• **Written request**:
Rewrite the records from the start through the line that contains "pos(344,456)", changing "How do I perform" to "How can I carry out" and leaving everything else as it is.

• **Word and element location records**:

- - - - -

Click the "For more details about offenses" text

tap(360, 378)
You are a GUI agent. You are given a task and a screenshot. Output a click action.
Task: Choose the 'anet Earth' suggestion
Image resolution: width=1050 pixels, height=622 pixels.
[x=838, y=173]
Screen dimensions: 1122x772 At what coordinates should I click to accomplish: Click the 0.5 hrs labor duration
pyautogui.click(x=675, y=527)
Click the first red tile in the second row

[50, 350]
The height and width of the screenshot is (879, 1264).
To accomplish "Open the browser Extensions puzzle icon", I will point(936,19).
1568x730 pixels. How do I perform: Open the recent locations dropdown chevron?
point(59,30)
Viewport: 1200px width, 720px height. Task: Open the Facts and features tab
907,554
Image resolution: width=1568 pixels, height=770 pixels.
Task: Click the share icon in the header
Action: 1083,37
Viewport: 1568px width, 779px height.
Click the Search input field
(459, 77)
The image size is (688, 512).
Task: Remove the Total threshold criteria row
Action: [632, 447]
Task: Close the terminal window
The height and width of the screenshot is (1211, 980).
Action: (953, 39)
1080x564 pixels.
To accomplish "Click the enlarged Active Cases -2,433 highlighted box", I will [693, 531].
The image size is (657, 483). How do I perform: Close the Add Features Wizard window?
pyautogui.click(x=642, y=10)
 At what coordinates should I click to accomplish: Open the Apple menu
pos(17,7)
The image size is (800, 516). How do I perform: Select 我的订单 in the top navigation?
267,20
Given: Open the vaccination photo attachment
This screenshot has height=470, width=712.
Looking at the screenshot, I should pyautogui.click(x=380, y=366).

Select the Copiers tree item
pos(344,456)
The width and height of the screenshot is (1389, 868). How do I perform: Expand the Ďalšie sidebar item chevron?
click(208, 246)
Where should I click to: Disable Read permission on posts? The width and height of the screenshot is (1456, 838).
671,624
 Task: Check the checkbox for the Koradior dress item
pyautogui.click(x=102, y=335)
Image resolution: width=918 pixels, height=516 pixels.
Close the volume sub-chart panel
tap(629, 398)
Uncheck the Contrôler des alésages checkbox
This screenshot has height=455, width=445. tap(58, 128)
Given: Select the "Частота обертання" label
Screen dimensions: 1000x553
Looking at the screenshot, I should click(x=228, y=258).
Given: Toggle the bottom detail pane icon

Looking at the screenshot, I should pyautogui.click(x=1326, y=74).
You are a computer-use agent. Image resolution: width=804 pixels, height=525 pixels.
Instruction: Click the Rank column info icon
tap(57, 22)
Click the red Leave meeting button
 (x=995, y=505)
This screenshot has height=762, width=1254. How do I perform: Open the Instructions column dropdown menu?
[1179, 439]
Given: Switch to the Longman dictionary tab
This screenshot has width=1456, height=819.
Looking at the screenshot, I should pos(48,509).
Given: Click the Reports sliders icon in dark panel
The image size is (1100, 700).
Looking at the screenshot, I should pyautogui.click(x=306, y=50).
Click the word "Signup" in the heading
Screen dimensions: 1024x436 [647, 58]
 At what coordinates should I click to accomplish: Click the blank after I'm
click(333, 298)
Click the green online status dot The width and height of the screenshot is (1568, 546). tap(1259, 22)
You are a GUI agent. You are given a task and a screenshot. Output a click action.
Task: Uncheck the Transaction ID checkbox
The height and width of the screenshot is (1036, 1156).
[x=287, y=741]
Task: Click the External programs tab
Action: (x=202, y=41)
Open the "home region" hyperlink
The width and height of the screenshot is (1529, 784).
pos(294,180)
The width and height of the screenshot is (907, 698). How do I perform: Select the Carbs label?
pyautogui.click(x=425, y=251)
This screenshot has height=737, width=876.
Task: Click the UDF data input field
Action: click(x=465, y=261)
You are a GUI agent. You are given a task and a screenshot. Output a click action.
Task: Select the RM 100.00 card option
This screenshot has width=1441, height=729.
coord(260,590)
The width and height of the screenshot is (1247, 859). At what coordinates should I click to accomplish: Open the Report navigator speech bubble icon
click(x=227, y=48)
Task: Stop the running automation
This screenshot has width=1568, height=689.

- - - - -

• **Final result**:
Click the "For more details about offenses" text

tap(360, 378)
You are a GUI agent. You are given a task and a screenshot. Output a click action.
Task: Choose the 'anet Earth' suggestion
Image resolution: width=1050 pixels, height=622 pixels.
[x=838, y=173]
Screen dimensions: 1122x772 At what coordinates should I click to accomplish: Click the 0.5 hrs labor duration
pyautogui.click(x=675, y=527)
Click the first red tile in the second row

[50, 350]
The height and width of the screenshot is (879, 1264).
To accomplish "Open the browser Extensions puzzle icon", I will point(936,19).
1568x730 pixels. How can I carry out: Open the recent locations dropdown chevron?
point(59,30)
Viewport: 1200px width, 720px height. Task: Open the Facts and features tab
907,554
Image resolution: width=1568 pixels, height=770 pixels.
Task: Click the share icon in the header
Action: 1083,37
Viewport: 1568px width, 779px height.
Click the Search input field
(459, 77)
The image size is (688, 512).
Task: Remove the Total threshold criteria row
Action: [632, 447]
Task: Close the terminal window
The height and width of the screenshot is (1211, 980).
Action: (953, 39)
1080x564 pixels.
To accomplish "Click the enlarged Active Cases -2,433 highlighted box", I will [693, 531].
The image size is (657, 483). How can I carry out: Close the Add Features Wizard window?
pyautogui.click(x=642, y=10)
 At what coordinates should I click to accomplish: Open the Apple menu
pos(17,7)
The image size is (800, 516). How can I carry out: Select 我的订单 in the top navigation?
267,20
Given: Open the vaccination photo attachment
This screenshot has height=470, width=712.
Looking at the screenshot, I should pyautogui.click(x=380, y=366).

Select the Copiers tree item
pos(344,456)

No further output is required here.